◆ Text for analysis
NYU
Receives Magnet Award: Medical Center Nurses Hailed for Outstanding Patient
Care
When Susan
Bowar-Ferres, Ph.D., R.N., Senior Vice President and
Chief Nursing Officer, appears on the floors of Tisch
Hospital or the Rusk Institute, it’s a sure bet
that staff nurses take notice. But on a recent Tuesday
morning, they noticed a particularly broad smile on
her face and a small lapel pin on her violet suit. The
pin bore the word Magnet, which explained to everyone
present why she was beaming.

Some of the 1,400 staff nurses
at NYU Medical Center cheer the news delivered by Susan
Bowar-Ferres, Ph.D., R.N., Senior Vice President and
Chief Nursing Officer (shown in violet suit), that NYU
has received the Magnet Award for excellence in nursing.

◆ Supplied information
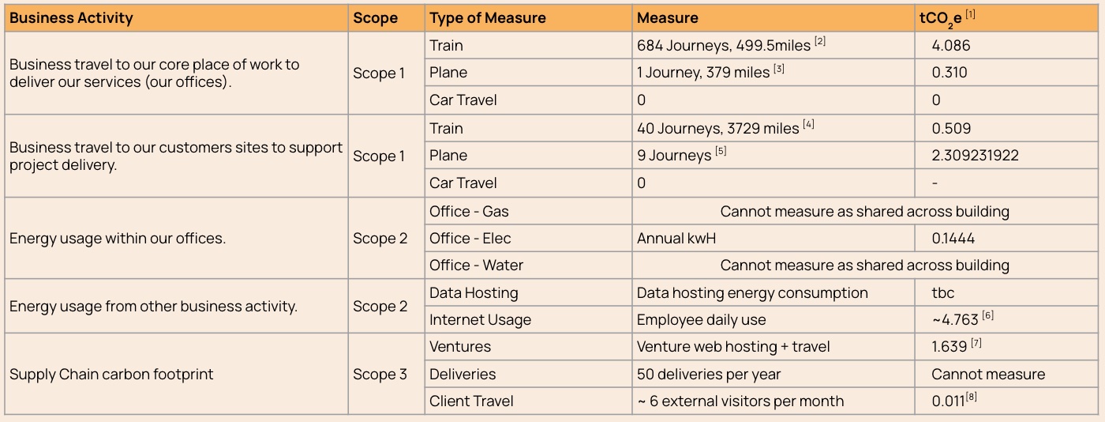The height and width of the screenshot is (422, 1105).
Task: Open footnote 1 reference beside tCO2e
Action: (x=970, y=13)
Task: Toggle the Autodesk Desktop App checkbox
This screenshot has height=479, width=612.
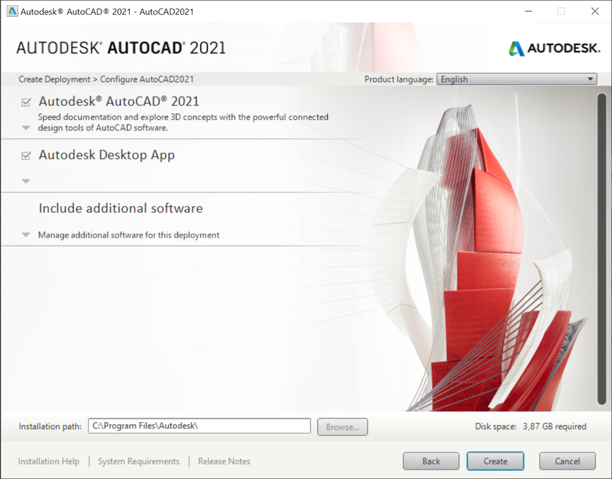Action: point(26,156)
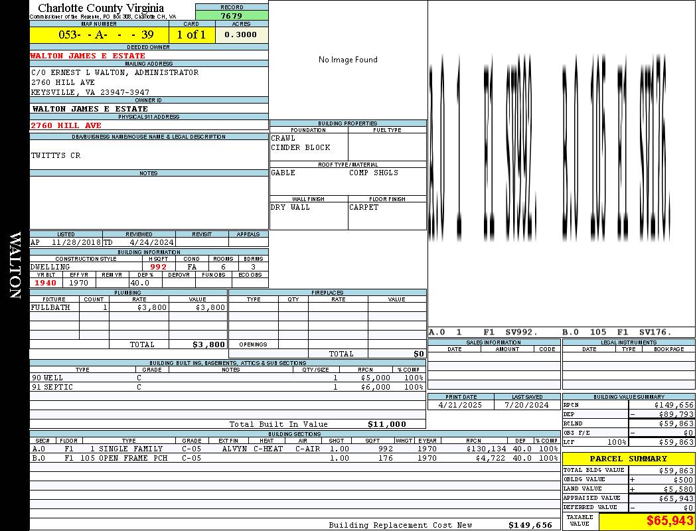Image resolution: width=697 pixels, height=531 pixels.
Task: Click the acres value 0.3000
Action: point(241,35)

◆ Instructions for the task
Pick up the article on NYU Medical Center's Magnet Award for nursing where it stops, and continue it.

◆ Task result
Magnet facilities have positive outcomes for nurses
and patients alike: lower mortality rates, shorter lengths
of stay, increased patient satisfaction, and increased
retention and recruitment rates among nurses.
“I’m here to announce,”
she said cheerily several times to groups of nurses
who gathered
at the nursing stations she visited, “that we
are Magnet nurses at a Magnet hospital.” With
this long-awaited news, the nurses realized that
NYU Medical Center had just been admitted
to a highly select group of hospitals and medical centers
honored for their excellence in nursing.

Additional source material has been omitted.